═══ DOCUMENT EXTRACT

Table 2 lists the characteristics comparison between the proposed P-PoW algorithm and the traditional PoW algorithm. In the PoW algorithm, the trust level of block data is based on the total computational power across all network nodes as it searches for the minimal hash value, making its credibility strictly higher than that of the P-PoW algorithm. On the other hand, the PoW algorithm leads to high energy consumption, slow new block generation, and low data upload bandwidth due to utilizing the total network computational power. The P-PoW algorithm, conducting the minimal hash value search through local computational power, has lower energy consumption, larger data upload bandwidth, and the data receiver can verify the sender’s computational power through the hash value, increasing the difficulty for data tampering. Furthermore, P-PoW parallelizes the proof of work with new block data filling, enabling real-time new block generation, suitable for real-time electric power data transmission and other applications.

══════

## WRITTEN INSTRUCTION
Can you reproduce the passage comparing P-PoW with traditional PoW in full, word for word?

═══ GIVEN ENTRIES

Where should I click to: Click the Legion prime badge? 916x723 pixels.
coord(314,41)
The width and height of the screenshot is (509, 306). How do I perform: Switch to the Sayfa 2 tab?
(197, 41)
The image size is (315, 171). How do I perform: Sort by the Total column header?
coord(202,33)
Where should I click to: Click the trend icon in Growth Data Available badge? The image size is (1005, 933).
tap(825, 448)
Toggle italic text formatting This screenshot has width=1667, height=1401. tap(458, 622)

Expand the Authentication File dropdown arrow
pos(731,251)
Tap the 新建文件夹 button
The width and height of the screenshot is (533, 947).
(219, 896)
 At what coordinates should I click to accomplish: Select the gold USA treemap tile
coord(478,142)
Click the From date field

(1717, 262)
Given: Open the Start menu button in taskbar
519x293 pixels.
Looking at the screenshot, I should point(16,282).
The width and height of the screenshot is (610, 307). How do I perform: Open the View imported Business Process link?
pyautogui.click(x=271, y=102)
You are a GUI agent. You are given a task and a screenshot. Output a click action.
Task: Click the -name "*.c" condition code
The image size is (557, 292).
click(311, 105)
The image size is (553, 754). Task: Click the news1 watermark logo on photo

══════

## EXERCISE OUTPUT
Table 2 lists the characteristics comparison between the proposed P-PoW algorithm and the traditional PoW algorithm. In the PoW algorithm, the trust level of block data is based on the total computational power across all network nodes as it searches for the minimal hash value, making its credibility strictly higher than that of the P-PoW algorithm. On the other hand, the PoW algorithm leads to high energy consumption, slow new block generation, and low data upload bandwidth due to utilizing the total network computational power. The P-PoW algorithm, conducting the minimal hash value search through local computational power, has lower energy consumption, larger data upload bandwidth, and the data receiver can verify the sender’s computational power through the hash value, increasing the difficulty for data tampering. Furthermore, P-PoW parallelizes the proof of work with new block data filling, enabling real-time new block generation, suitable for real-time electric power data transmission and other applications.